» Problem description: Give back every record exactly as written.

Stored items
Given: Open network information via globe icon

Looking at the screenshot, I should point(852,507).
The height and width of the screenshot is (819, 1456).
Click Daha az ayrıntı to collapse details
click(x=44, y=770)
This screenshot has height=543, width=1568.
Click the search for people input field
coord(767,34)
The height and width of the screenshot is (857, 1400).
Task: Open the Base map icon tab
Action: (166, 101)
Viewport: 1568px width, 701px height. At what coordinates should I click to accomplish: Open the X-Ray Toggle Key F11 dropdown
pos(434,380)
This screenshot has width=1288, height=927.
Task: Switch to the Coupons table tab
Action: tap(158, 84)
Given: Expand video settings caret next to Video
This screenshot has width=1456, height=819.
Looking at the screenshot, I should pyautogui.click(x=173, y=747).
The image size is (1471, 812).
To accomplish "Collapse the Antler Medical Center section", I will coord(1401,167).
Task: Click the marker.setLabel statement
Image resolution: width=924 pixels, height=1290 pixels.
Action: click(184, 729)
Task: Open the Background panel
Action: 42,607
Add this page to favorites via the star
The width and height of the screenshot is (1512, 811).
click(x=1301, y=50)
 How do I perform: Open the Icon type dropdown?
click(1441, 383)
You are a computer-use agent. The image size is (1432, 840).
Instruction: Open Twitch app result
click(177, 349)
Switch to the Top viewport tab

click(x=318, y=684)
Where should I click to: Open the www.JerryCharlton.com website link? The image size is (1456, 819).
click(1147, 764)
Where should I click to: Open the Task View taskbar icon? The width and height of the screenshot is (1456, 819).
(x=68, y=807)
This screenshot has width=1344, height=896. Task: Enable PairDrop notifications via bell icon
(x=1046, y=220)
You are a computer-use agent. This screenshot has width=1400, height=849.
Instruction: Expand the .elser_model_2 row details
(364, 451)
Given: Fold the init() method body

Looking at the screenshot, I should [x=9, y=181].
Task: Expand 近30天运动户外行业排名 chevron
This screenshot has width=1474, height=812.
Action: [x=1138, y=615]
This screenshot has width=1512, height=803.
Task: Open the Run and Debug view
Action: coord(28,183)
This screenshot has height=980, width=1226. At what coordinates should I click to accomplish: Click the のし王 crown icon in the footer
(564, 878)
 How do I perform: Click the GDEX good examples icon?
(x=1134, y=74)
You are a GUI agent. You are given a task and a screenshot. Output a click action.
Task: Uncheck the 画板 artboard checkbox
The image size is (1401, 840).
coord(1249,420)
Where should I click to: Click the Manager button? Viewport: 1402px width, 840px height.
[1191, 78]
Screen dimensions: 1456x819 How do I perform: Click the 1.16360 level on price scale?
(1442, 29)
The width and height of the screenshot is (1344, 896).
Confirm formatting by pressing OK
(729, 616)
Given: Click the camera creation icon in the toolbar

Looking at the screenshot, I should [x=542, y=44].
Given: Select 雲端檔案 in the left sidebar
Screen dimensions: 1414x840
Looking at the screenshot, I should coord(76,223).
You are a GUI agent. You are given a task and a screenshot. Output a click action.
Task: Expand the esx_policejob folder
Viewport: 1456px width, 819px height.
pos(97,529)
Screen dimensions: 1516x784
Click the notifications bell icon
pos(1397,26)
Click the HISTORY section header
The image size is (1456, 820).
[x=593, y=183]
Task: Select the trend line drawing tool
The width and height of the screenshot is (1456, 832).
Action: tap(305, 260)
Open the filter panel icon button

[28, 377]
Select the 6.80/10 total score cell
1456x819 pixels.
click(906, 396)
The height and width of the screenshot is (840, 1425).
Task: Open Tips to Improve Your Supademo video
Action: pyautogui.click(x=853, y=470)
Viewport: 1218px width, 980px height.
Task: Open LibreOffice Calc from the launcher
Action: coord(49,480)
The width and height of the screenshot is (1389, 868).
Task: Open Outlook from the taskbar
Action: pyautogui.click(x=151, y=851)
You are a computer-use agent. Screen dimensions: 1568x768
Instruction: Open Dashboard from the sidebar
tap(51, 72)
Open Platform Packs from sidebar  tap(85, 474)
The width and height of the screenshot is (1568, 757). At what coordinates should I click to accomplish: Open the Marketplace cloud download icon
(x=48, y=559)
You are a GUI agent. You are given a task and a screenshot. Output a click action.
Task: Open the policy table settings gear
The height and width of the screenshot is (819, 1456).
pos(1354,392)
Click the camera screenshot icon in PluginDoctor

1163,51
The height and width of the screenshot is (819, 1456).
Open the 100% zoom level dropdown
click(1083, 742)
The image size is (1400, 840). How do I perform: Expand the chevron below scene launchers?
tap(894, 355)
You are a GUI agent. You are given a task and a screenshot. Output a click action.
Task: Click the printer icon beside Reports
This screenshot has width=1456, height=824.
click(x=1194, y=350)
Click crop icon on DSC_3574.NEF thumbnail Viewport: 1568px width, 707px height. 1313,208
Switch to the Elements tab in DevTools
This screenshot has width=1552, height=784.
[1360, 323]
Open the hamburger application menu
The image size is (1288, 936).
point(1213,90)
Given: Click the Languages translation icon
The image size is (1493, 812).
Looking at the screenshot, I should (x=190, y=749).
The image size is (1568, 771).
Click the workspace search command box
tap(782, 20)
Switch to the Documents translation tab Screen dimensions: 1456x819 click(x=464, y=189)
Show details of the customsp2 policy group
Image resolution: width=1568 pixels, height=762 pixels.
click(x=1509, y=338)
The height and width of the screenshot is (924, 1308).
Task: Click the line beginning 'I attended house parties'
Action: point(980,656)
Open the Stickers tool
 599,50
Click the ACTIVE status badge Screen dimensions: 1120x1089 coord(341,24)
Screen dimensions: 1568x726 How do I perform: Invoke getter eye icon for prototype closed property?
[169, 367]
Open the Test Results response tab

» Written solution:
Given: Open network information via globe icon

Looking at the screenshot, I should point(852,507).
The height and width of the screenshot is (819, 1456).
Click Daha az ayrıntı to collapse details
click(x=44, y=770)
This screenshot has height=543, width=1568.
Click the search for people input field
coord(767,34)
The height and width of the screenshot is (857, 1400).
Task: Open the Base map icon tab
Action: (166, 101)
Viewport: 1568px width, 701px height. At what coordinates should I click to accomplish: Open the X-Ray Toggle Key F11 dropdown
pos(434,380)
This screenshot has width=1288, height=927.
Task: Switch to the Coupons table tab
Action: tap(158, 84)
Given: Expand video settings caret next to Video
This screenshot has width=1456, height=819.
Looking at the screenshot, I should pyautogui.click(x=173, y=747).
The image size is (1471, 812).
To accomplish "Collapse the Antler Medical Center section", I will coord(1401,167).
Task: Click the marker.setLabel statement
Image resolution: width=924 pixels, height=1290 pixels.
Action: click(184, 729)
Task: Open the Background panel
Action: 42,607
Add this page to favorites via the star
The width and height of the screenshot is (1512, 811).
click(x=1301, y=50)
 How do I perform: Open the Icon type dropdown?
click(1441, 383)
You are a computer-use agent. The image size is (1432, 840).
Instruction: Open Twitch app result
click(177, 349)
Switch to the Top viewport tab

click(x=318, y=684)
Where should I click to: Open the www.JerryCharlton.com website link? The image size is (1456, 819).
click(1147, 764)
Where should I click to: Open the Task View taskbar icon? The width and height of the screenshot is (1456, 819).
(x=68, y=807)
This screenshot has width=1344, height=896. Task: Enable PairDrop notifications via bell icon
(x=1046, y=220)
You are a computer-use agent. This screenshot has width=1400, height=849.
Instruction: Expand the .elser_model_2 row details
(364, 451)
Given: Fold the init() method body

Looking at the screenshot, I should [x=9, y=181].
Task: Expand 近30天运动户外行业排名 chevron
This screenshot has width=1474, height=812.
Action: [x=1138, y=615]
This screenshot has width=1512, height=803.
Task: Open the Run and Debug view
Action: coord(28,183)
This screenshot has height=980, width=1226. At what coordinates should I click to accomplish: Click the のし王 crown icon in the footer
(564, 878)
 How do I perform: Click the GDEX good examples icon?
(x=1134, y=74)
You are a GUI agent. You are given a task and a screenshot. Output a click action.
Task: Uncheck the 画板 artboard checkbox
The image size is (1401, 840).
coord(1249,420)
Where should I click to: Click the Manager button? Viewport: 1402px width, 840px height.
[1191, 78]
Screen dimensions: 1456x819 How do I perform: Click the 1.16360 level on price scale?
(1442, 29)
The width and height of the screenshot is (1344, 896).
Confirm formatting by pressing OK
(729, 616)
Given: Click the camera creation icon in the toolbar

Looking at the screenshot, I should [x=542, y=44].
Given: Select 雲端檔案 in the left sidebar
Screen dimensions: 1414x840
Looking at the screenshot, I should coord(76,223).
You are a GUI agent. You are given a task and a screenshot. Output a click action.
Task: Expand the esx_policejob folder
Viewport: 1456px width, 819px height.
pos(97,529)
Screen dimensions: 1516x784
Click the notifications bell icon
pos(1397,26)
Click the HISTORY section header
The image size is (1456, 820).
[x=593, y=183]
Task: Select the trend line drawing tool
The width and height of the screenshot is (1456, 832).
Action: tap(305, 260)
Open the filter panel icon button

[28, 377]
Select the 6.80/10 total score cell
1456x819 pixels.
click(906, 396)
The height and width of the screenshot is (840, 1425).
Task: Open Tips to Improve Your Supademo video
Action: pyautogui.click(x=853, y=470)
Viewport: 1218px width, 980px height.
Task: Open LibreOffice Calc from the launcher
Action: coord(49,480)
The width and height of the screenshot is (1389, 868).
Task: Open Outlook from the taskbar
Action: pyautogui.click(x=151, y=851)
You are a computer-use agent. Screen dimensions: 1568x768
Instruction: Open Dashboard from the sidebar
tap(51, 72)
Open Platform Packs from sidebar  tap(85, 474)
The width and height of the screenshot is (1568, 757). At what coordinates should I click to accomplish: Open the Marketplace cloud download icon
(x=48, y=559)
You are a GUI agent. You are given a task and a screenshot. Output a click action.
Task: Open the policy table settings gear
The height and width of the screenshot is (819, 1456).
pos(1354,392)
Click the camera screenshot icon in PluginDoctor

1163,51
The height and width of the screenshot is (819, 1456).
Open the 100% zoom level dropdown
click(1083, 742)
The image size is (1400, 840). How do I perform: Expand the chevron below scene launchers?
tap(894, 355)
You are a GUI agent. You are given a task and a screenshot. Output a click action.
Task: Click the printer icon beside Reports
This screenshot has width=1456, height=824.
click(x=1194, y=350)
Click crop icon on DSC_3574.NEF thumbnail Viewport: 1568px width, 707px height. 1313,208
Switch to the Elements tab in DevTools
This screenshot has width=1552, height=784.
[1360, 323]
Open the hamburger application menu
The image size is (1288, 936).
point(1213,90)
Given: Click the Languages translation icon
The image size is (1493, 812).
Looking at the screenshot, I should (x=190, y=749).
The image size is (1568, 771).
Click the workspace search command box
tap(782, 20)
Switch to the Documents translation tab Screen dimensions: 1456x819 click(x=464, y=189)
Show details of the customsp2 policy group
Image resolution: width=1568 pixels, height=762 pixels.
click(x=1509, y=338)
The height and width of the screenshot is (924, 1308).
Task: Click the line beginning 'I attended house parties'
Action: point(980,656)
Open the Stickers tool
 599,50
Click the ACTIVE status badge Screen dimensions: 1120x1089 coord(341,24)
Screen dimensions: 1568x726 How do I perform: Invoke getter eye icon for prototype closed property?
[169, 367]
Open the Test Results response tab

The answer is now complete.